When saving machine learning models, the time it takes depends on the format used. We want to understand how this saving time grows as the model size increases.

How does the time to serialize a model change when the model gets bigger?

Scenario Under Consideration

Analyze the time complexity of the following code snippet.


import torch
import pickle

# Assume model is a trained PyTorch model

def save_pickle(model, path):
    with open(path, 'wb') as f:
        pickle.dump(model, f)

def save_torchscript(model, path):
    scripted = torch.jit.script(model)
    scripted.save(path)

def save_onnx(model, path, input_sample):
    torch.onnx.export(model, input_sample, path)

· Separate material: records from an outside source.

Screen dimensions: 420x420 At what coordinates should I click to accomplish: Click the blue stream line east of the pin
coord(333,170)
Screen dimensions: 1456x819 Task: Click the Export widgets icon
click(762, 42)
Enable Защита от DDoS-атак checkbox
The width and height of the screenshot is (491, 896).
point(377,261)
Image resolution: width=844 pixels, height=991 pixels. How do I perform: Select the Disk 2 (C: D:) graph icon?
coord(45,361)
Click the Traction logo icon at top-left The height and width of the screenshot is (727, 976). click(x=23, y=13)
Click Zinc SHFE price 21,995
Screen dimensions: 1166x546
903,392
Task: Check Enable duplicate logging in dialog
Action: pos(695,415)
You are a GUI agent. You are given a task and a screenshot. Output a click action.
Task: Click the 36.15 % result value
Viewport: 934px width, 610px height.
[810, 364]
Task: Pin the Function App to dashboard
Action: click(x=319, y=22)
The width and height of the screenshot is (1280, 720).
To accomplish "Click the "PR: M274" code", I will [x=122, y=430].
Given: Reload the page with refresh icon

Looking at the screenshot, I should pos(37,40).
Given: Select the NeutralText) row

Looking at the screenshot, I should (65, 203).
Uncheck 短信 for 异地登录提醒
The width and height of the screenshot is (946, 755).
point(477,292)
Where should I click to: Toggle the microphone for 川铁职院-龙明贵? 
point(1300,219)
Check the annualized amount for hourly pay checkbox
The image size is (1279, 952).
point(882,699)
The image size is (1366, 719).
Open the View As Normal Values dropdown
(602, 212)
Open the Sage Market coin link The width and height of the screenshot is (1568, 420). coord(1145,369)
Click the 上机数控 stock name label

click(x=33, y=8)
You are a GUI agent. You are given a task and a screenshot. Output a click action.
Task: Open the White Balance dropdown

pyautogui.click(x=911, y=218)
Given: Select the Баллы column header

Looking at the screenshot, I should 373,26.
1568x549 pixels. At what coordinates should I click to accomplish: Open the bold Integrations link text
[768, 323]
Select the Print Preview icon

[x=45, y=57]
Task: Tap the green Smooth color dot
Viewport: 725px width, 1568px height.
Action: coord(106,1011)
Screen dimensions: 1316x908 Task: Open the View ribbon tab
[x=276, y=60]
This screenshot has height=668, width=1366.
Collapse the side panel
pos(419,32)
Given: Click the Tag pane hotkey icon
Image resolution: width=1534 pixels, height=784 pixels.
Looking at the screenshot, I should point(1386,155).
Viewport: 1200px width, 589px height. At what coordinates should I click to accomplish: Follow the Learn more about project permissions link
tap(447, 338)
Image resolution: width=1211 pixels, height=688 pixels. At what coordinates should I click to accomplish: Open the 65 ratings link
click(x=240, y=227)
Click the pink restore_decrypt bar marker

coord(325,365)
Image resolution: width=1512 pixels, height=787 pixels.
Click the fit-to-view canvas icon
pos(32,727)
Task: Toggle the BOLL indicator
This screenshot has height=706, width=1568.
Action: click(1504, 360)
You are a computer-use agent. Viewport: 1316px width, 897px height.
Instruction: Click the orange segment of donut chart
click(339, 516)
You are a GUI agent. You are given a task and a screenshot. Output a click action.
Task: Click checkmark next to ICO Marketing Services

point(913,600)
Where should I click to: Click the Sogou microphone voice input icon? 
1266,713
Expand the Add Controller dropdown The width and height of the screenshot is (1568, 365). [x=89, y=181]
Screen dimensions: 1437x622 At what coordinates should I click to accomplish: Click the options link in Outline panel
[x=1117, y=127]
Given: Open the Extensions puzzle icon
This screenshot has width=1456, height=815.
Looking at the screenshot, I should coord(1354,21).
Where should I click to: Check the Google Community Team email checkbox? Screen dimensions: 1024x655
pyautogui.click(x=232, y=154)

This code saves a model using three formats: pickle, TorchScript, and ONNX.

Identify Repeating Operations

Identify the loops, recursion, array traversals that repeat.

  • Primary operation: Traversing the model's parameters and structure to serialize data.
  • How many times: Each parameter and layer is processed once during serialization.
How Execution Grows With Input

As the model size (number of parameters) grows, the time to save grows roughly in proportion.

Input Size (number of parameters)Approx. Operations
10,00010,000 operations
100,000100,000 operations
1,000,0001,000,000 operations

Pattern observation: Doubling the model size roughly doubles the serialization time.

Final Time Complexity

Time Complexity: O(n)

This means the time to save the model grows linearly with the model size.

Common Mistake

[X] Wrong: "Serialization time is constant no matter the model size."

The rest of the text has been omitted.